**CHALLENGES**
**a.** Could you rewrite the Titanic notebook from "#### Do we know" through "df['Survived'].isna().sum()", replacing "survival status" with "fate"?
**b.** How would the Titanic machine learning notebook go on after its final line?

# Machine Learning Basics
## with sklearn

In [None]:
import pip
!pip install scikit-learn

In [None]:
import matplotlib.pyplot as plt
%matplotlib inline

## Machine Learning
A learning problem considers a data sample and then tries to predict properties of previously unknown data.

The two main categories of learning problems are:
- **Supervised learning**: the data has an additional attribute ("label") that we want to predict $\rightarrow$ classification or regression
- **Unsupervised learning**: the data has no target value, we want to identify groups of similar samples $\rightarrow$ clustering
- **Reinforcement learning**: no data available, by interacting with an environment and correspondig reactions a system is trained

![Data Science Lifecycle](https://ajgoldsteindotcom.files.wordpress.com/2017/11/ds-deconstructed.jpg?w=740)

## A Sample ML Project

![Titanic Image](http://oliviak.blob.core.windows.net/blog/ML%20series/Titanic%20Sinking.jpg)

## Data Dictionary
| Variable |                 Definition                 |                       Key                      |
|:--------:|:------------------------------------------:|:----------------------------------------------:|
| survival | Survival                                   | 0 = No, 1 = Yes                                |
| pclass   | Ticket class                               | 1 = 1st, 2 = 2nd, 3 = 3rd                      |
| sex      | Sex                                        |                                                |
| Age      | Age in years                               |  fractional if less than 1                     |
| sibsp    | # of siblings / spouses aboard the Titanic |                                                |
| parch    | # of parents / children aboard the Titanic |  definition of family on board                 |
| ticket   | Ticket number                              |                                                |
| fare     | Passenger fare                             |                                                |
| cabin    | Cabin number                               |                                                |
| embarked | Port of Embarkation                        | C = Cherbourg, Q = Queenstown, S = Southampton |


For more information, please be refered to the dataset description on [kaggle.com](https://www.kaggle.com/c/titanic/data).


### 01. Frame the Problem
We are given information about the passengers of the Titanic (e.g. gender, age, ticket category) and want to predict who survived the tragedy.

### 02. Load Data

In [None]:
import pandas as pd
df = pd.read_csv('https://raw.githubusercontent.com/ADSLab-Salzburg/DataAnalysiswithPython/main/data/titanic.csv')
df.head()

### 03. Process the Data
We need to understand what the columns mean and probably clean the data.

#### Is the PassengerID consecutive?

In [None]:
df.tail() # ID and pandas index agree...

#### Do we know the survival status for each passenger?

In [None]:
# isna() returns a boolean value -> sum > 0 would mean we have NaNs
df['Survived'].isna().sum()

#### How many passenger classes are there?

**COLLECTED DATA**
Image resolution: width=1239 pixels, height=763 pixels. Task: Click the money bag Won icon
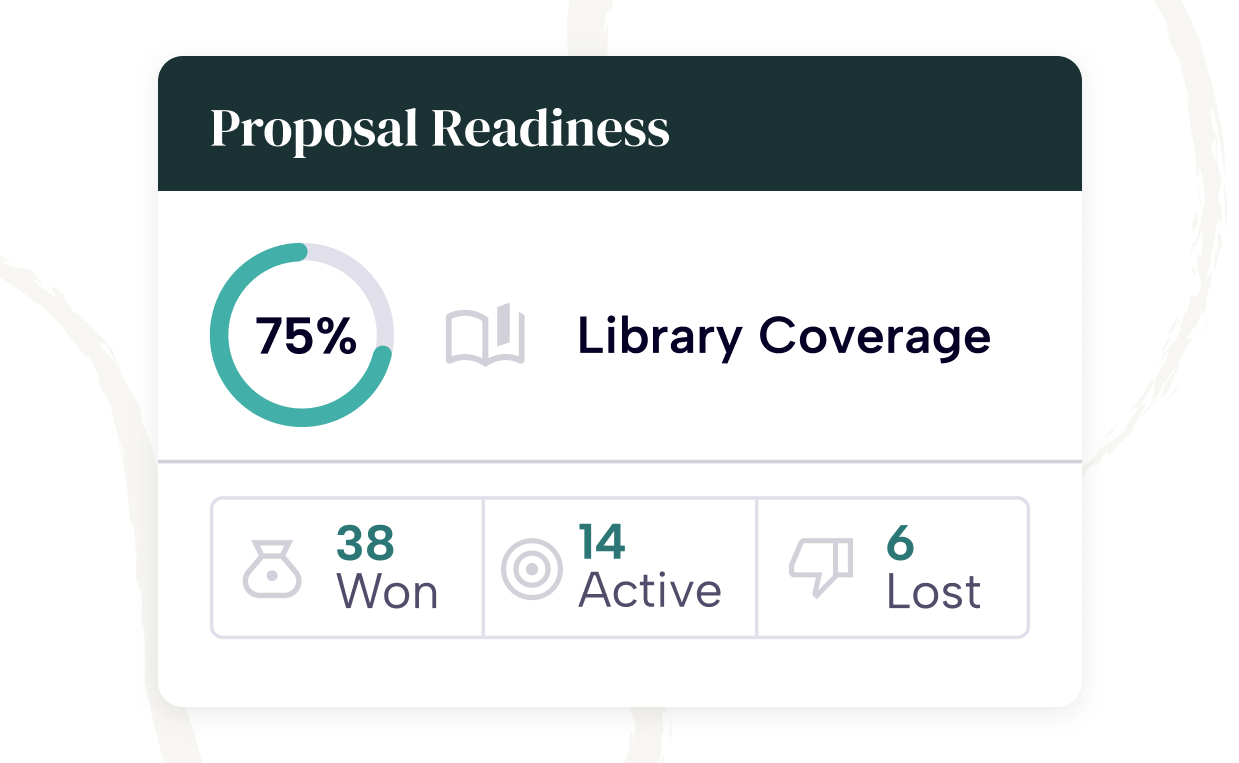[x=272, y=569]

**OUTPUTS**
**a.**
#### Do we know the fate for each passenger?

In [None]:
# isna() returns a boolean value -> sum > 0 would mean we have NaNs
df['Survived'].isna().sum()

**b.**
In [None]:
df['Pclass'].value_counts()

#### Do we know the name, gender and age of each passenger?

Check if name column contains NaNs.

In [None]:
# YOUR CODE HERE
raise NotImplementedError()

#### How to handle NaN values?
- remove row
- remove feature (=column)
- replace
  - mean
  - median
  - zero (min)
  - max

In [None]:
# replace NaNs
df['Age'].describe()

In [None]:
df.loc[df['Age'].isna(), 'Age'] = df['Age'].mean()
df['Age'].describe()

#### What is the age distribution of the passengers?

In [None]:
import matplotlib.pyplot as plt
# use pandas plots for simplicity
df.boxplot(column='Age')
df.hist(column='Age')
plt.show()

#### How many passengers had siblings/spouses on board the Titanic?

In [None]:
# SibSp gives the number of siblings/spouses
df['SibSp'].sum()

In [None]:
df['SibSp'].astype(bool).sum()

#### How many passengers had parents/children on board the Titanic?

In [None]:
# Parch gives the number of parents/children
df['Parch'].astype(bool).sum()

#### How much did the passengers pay for their ticket on average?

In [None]:
df['Fare'].describe()

In [None]:
df['Fare'].mean()

In [None]:
df.boxplot(column='Fare')
plt.show()

#### Where did the passengers embark?

In [None]:
df['Embarked'].value_counts()
# S = Southampton
# C = Cherbourg
# Q = Queenstown

#### Which features (=columns) are categorical, numerical etc.?

In [None]:
df.columns.values

### 04. Exploratory Data Analysis
What is the survival rate of men and women?

In [None]:
import seaborn as sns
# subplots
fig, axes = plt.subplots(nrows=1, ncols=2, figsize=(10, 4))

women = df[df['Sex'] == 'female']
men = df[df['Sex'] == 'male']

# plot women
ax = sns.distplot(women[women['Survived']==0].Age, bins=18, label='not survived', ax=axes[0], kde=False)
ax = sns.distplot(women[women['Survived']==1].Age, bins=18, label='survived', ax=axes[0], kde=False)
ax.legend()
ax.set_title('Female')

# plot men
ax = sns.distplot(men[men['Survived']==0].Age, bins=18, label='not survived', ax=axes[1], kde=False)
ax = sns.distplot(men[men['Survived']==1].Age, bins=18, label='survived', ax=axes[1], kde=False)
ax.legend()
ax.set_title('Male')
plt.show()

#### Survival Rate by Ticket Price

In [None]:
ax = sns.violinplot(x="Survived", y="Fare", data=df)
plt.show()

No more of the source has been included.